If more of this heat could be extracted from the volcano, then it would in theory never erupt. This is when NASA comes in. The agency estimates that the caldera wouldn’t pose a threat if a 35 percent increase in heat transfer could be achieved from its magma chamber.
One way in which it might achieve this is to increase the amount of water inside the volcano. But convincing the powers that be to fund such a mammoth project would, the experts say, be almost impossible.
“Building a big aqueduct uphill into a mountainous region would be both costly and difficult, and people don’t want their water spent that way,” Mr Wilcox told the BBC. “People are desperate for water all over the world and so a major infrastructure project, where the only way the water is used is to cool down a supervolcano, would be very controversial.”
The most viable plan in their view would be to drill a hole some 10km into the supervolcano and pump the water down at high pressure. The returning circulating water would come out at a temperature of 350C and so, slowly but surely extract heat from the volcano.
While the project would cost a staggering £2.69billion, politicians may be more swayed by the potential financial incentives attached to it.
Mr Wilcox explained: “Yellowstone currently leaks around 6GW in heat. Through drilling in this way, it could be used to create a geothermal plant, which generates electric power at extremely competitive prices of around $0.10/kWh (£0.7/kWh).
“You would have to give the geothermal companies incentives to drill somewhat deeper and use hotter water than they usually would, but you would pay back your initial investment, and get electricity which can power the surrounding area for a period of potentially tens of thousands of years.
“And the long-term benefit is that you prevent a future supervolcano eruption which would devastate humanity.”
There are several risks associated with this method, not least triggering an eruption. Rather than drill into and through the top later of magma, scientists believe that coming in through the lower sides and at the boundaries of the national park would help to mitigate any serious adverse consequences.

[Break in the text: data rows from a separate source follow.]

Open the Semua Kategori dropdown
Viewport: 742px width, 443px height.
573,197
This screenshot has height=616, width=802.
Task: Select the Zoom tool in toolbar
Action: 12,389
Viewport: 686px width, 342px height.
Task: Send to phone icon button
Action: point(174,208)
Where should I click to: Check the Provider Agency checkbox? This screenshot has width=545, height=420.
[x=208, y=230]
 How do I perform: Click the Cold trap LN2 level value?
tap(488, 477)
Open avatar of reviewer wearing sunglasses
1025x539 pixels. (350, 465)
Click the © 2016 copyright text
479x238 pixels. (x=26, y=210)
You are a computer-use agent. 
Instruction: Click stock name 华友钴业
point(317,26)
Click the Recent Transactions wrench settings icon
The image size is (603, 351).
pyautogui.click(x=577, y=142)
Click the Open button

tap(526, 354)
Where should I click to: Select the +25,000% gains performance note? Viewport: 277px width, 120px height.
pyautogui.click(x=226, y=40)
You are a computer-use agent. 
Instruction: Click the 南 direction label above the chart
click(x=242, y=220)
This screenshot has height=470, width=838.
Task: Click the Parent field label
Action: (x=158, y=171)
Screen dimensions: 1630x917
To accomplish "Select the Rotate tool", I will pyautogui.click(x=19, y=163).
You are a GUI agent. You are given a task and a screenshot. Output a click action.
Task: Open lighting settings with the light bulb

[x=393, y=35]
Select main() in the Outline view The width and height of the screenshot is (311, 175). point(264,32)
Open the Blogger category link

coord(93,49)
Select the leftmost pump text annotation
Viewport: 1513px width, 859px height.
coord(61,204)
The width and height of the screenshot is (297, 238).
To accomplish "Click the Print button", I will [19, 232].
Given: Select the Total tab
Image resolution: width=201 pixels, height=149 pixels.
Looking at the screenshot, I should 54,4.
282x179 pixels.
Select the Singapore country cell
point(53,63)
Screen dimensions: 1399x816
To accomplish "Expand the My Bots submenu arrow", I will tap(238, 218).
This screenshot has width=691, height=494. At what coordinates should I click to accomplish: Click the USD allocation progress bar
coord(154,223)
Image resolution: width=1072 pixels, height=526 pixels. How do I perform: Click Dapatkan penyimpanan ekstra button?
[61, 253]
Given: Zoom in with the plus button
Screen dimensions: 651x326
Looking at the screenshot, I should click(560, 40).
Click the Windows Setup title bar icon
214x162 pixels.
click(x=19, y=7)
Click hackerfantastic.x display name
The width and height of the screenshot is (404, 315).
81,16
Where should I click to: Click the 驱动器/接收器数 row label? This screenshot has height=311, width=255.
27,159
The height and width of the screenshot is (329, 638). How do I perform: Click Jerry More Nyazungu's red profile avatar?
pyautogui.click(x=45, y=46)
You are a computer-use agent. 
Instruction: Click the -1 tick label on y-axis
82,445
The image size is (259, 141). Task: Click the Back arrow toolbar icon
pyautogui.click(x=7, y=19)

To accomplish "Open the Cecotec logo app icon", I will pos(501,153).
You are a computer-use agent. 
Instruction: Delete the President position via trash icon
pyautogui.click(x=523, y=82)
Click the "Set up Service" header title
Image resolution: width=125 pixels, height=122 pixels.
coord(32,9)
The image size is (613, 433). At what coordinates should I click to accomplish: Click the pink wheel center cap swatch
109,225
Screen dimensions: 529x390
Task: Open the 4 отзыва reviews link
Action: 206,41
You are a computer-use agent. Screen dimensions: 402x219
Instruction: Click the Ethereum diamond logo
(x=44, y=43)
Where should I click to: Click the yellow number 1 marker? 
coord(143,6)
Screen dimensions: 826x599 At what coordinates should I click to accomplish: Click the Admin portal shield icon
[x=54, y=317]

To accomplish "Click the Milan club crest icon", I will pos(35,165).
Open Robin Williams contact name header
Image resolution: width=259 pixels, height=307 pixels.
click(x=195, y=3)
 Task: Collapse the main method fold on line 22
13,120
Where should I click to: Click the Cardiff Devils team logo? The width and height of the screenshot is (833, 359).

The problem rests with the question of how long this solution might last. Decades? Hundreds of years? Thousands of years? It is impossible to say.
“With a project like this, you’d start the process and the main ongoing benefit you’d see in everyday terms is this new supply of electrical power,” Mr Wilcox noted.
The threat of a Yellowstone eruption will continue to be a cause of great concern for volcanologists and humanity alike. And though we may never find a solution, the quest for mitigation continues.